The web-app link to interact with the spotify recommendation system can be found here: https://airport-weather-prediction.onrender.com
Note: This service is currently suspended.
Here are some videos to showcase the web-app.
Weather Data Exploration
weather-exploration.mp4
Airport Data Exploration
airport-exploration.mp4
Delay and Cancellation Prediction
prediction.mp4
The holiday season (November to January) is among the busiest for air travel. This project identifies vital flight delays and cancellations patterns, providing actionable insights to help travelers navigate potential disruptions. This report outlines the data preparation steps, including cleaning, merging, and imputation, as well as practical booking tips and predictive models for forecasting delays and cancellations.
TRANSTAT BTS Airport Data
The script scrape_raw_airport_data.py automates the download of 23 GB of raw airport data from January 2018 to August 2024. Essential cleaning steps include:
- Retaining data from January to December.

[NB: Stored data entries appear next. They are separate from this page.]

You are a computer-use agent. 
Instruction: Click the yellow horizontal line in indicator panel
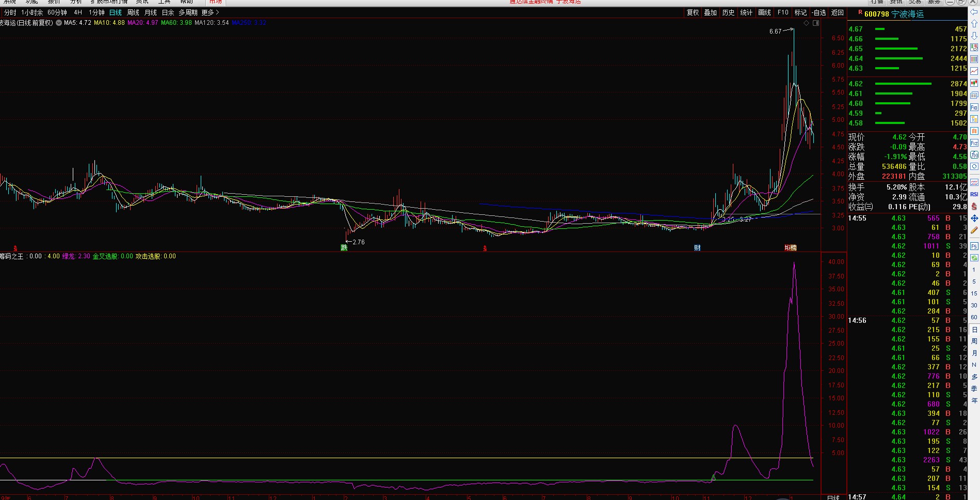[406, 458]
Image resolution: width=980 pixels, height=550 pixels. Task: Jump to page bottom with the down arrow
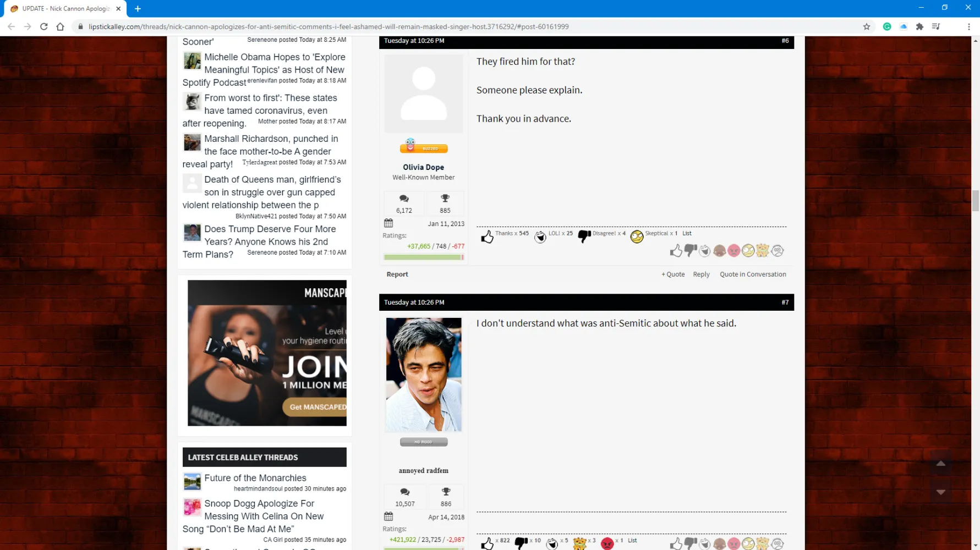(x=941, y=492)
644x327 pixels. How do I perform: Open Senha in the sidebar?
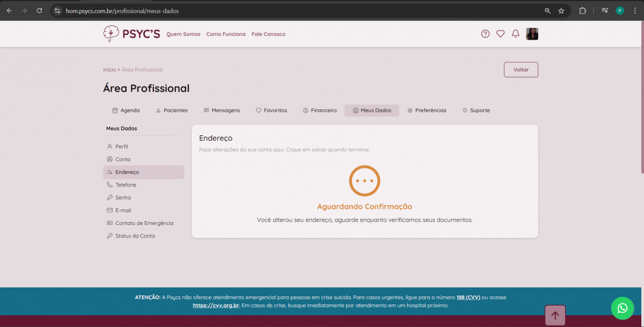point(123,198)
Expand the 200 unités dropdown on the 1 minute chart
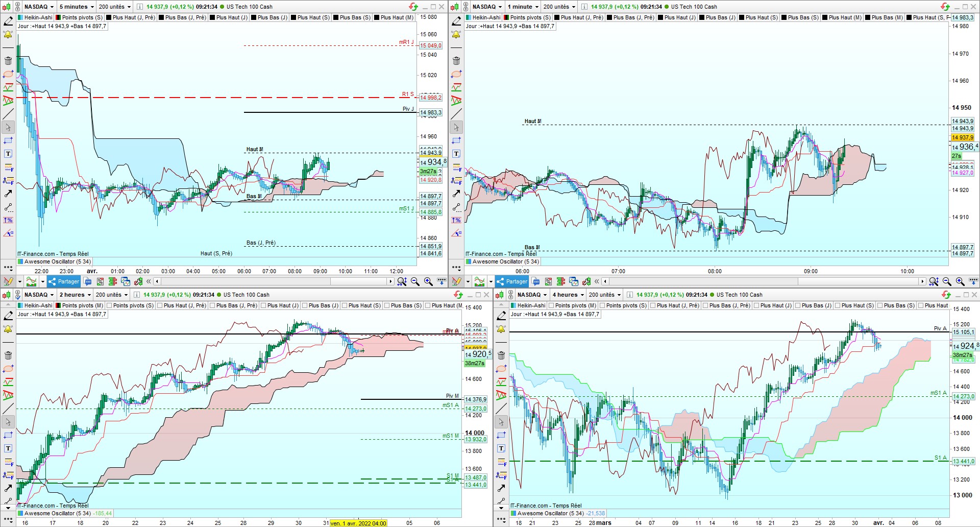 (x=559, y=7)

- Removing duplicate AIRPORT_ID and saving each airport's data separately.
- Standardizing times to UTC.
- Removing redundant entries for unused AIRPORT_ID.
NCEI LCD Weather Data
This scrape_climatology_access.py automates the download of \texttt{30 GB} weather data from 2018-2024. Metadata for each station is fetched using reverse geocoding. Key cleaning steps include:
- Retaining only data from January 2018 to December 2024.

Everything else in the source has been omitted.